La Cour d'appel rend un jugement important en matière de droit international privé dans un contexte de propriété intellectuelle

Par Marc-André Nadon Avocat

Dans une affaire tranchée unanimement et qui ne comportait aucun précédent, la Cour d'appel du Québec a accueilli l'appel de CGAO, une société française d'import-export d'équipements agricoles portant sur un jugement de la Cour supérieure prononcé en cours d'instance et rejetant son moyen déclinatoire fondé sur l'absence de compétence juridictionnelle.
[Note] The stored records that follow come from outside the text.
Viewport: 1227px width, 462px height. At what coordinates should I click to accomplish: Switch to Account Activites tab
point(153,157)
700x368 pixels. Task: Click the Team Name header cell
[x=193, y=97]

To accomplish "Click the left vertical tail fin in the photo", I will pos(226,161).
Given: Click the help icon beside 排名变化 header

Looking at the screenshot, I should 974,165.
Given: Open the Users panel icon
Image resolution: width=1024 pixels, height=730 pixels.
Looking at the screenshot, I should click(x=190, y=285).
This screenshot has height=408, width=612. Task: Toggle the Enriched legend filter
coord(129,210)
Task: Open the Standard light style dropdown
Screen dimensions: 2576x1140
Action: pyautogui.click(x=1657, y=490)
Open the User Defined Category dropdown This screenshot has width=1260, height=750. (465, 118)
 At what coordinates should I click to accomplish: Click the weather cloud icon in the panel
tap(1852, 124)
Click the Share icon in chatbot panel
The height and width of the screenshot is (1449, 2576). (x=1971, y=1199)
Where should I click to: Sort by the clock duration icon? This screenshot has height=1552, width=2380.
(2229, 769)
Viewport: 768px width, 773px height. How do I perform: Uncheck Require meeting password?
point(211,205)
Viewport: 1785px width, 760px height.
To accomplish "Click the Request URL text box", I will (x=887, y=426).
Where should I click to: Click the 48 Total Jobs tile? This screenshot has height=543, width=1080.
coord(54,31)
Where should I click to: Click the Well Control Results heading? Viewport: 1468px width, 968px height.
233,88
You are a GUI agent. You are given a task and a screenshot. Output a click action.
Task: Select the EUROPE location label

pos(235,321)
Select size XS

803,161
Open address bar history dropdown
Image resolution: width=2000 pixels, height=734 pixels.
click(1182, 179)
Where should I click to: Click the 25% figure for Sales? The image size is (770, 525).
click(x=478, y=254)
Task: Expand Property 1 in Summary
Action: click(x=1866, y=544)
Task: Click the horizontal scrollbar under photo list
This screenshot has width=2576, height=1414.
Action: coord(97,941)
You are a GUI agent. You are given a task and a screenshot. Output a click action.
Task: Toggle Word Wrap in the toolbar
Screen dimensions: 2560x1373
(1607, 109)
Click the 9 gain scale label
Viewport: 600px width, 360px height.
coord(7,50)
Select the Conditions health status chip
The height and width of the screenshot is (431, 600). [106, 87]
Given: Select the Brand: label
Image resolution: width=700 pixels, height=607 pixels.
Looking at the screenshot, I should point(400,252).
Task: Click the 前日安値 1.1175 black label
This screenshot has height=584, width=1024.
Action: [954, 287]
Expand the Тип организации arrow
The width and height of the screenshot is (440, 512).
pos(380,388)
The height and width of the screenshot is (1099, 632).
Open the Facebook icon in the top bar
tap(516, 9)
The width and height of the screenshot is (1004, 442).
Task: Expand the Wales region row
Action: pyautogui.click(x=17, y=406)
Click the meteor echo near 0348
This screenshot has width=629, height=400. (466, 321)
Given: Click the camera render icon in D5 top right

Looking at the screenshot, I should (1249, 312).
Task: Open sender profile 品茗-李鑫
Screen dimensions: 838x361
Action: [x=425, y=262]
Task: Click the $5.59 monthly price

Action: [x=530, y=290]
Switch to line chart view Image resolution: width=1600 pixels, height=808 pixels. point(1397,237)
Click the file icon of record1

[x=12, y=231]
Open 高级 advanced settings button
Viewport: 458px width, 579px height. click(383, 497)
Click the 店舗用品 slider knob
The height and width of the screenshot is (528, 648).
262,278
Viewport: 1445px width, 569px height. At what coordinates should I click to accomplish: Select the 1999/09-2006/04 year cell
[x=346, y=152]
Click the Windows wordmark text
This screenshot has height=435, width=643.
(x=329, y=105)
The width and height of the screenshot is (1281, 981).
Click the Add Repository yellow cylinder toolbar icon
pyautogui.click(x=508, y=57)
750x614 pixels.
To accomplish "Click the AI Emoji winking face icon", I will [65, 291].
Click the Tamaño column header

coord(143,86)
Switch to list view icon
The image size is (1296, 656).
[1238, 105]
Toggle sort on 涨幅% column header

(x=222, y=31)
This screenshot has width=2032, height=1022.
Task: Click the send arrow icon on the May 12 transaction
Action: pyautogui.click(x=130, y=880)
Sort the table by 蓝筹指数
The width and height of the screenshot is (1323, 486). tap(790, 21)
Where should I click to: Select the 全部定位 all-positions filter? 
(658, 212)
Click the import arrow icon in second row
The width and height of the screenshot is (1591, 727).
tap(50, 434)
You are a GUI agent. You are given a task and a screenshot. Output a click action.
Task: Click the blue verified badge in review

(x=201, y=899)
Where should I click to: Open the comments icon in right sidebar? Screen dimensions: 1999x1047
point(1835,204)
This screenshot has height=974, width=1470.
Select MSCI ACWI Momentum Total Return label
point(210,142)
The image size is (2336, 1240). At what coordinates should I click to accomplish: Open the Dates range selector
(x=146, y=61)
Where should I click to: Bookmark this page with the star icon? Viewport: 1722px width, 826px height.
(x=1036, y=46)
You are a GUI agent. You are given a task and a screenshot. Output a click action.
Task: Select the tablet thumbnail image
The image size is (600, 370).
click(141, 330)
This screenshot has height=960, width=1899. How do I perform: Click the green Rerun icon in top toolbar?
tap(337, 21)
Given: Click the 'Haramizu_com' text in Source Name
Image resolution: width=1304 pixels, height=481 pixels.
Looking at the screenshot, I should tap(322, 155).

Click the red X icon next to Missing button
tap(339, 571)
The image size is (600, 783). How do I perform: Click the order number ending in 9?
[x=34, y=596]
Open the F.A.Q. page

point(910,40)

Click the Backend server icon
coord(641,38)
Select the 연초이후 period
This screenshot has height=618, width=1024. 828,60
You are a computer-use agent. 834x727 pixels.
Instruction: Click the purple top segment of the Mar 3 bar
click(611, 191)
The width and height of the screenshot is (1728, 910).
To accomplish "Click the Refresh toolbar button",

Dans cette cause, l'intimée, Groupe Anderson, une entreprise québécoise de conception et de fabrication d'équipements agricoles et forestiers, a, en vertu d'un contrat de distribution résilié, entrepris un recours en injonction provisoire, interlocutoire et permanente contre l'appelante CGAO, son ancien distributeur exclusif sur le territoire de la France, au motif que cette dernière n'était plus en droit d'utiliser, entre autres, la marque de commerce française BEAUDOIN, enregistrée en France à l'Institut national de la propriété industrielle (l'"INPI") par CGAO en 1999 et dont l'enregistrement a été renouvelé en 2009. Plus particulièrement, à titre de conclusions au stade de l'injonction permanente, Groupe Anderson demandait à la Cour supérieure d'ordonner à CGAO de faire radier sa marque de commerce BEAUDOIN de l'INPI et de cesser toute forme d'utilisation de ladite marque. 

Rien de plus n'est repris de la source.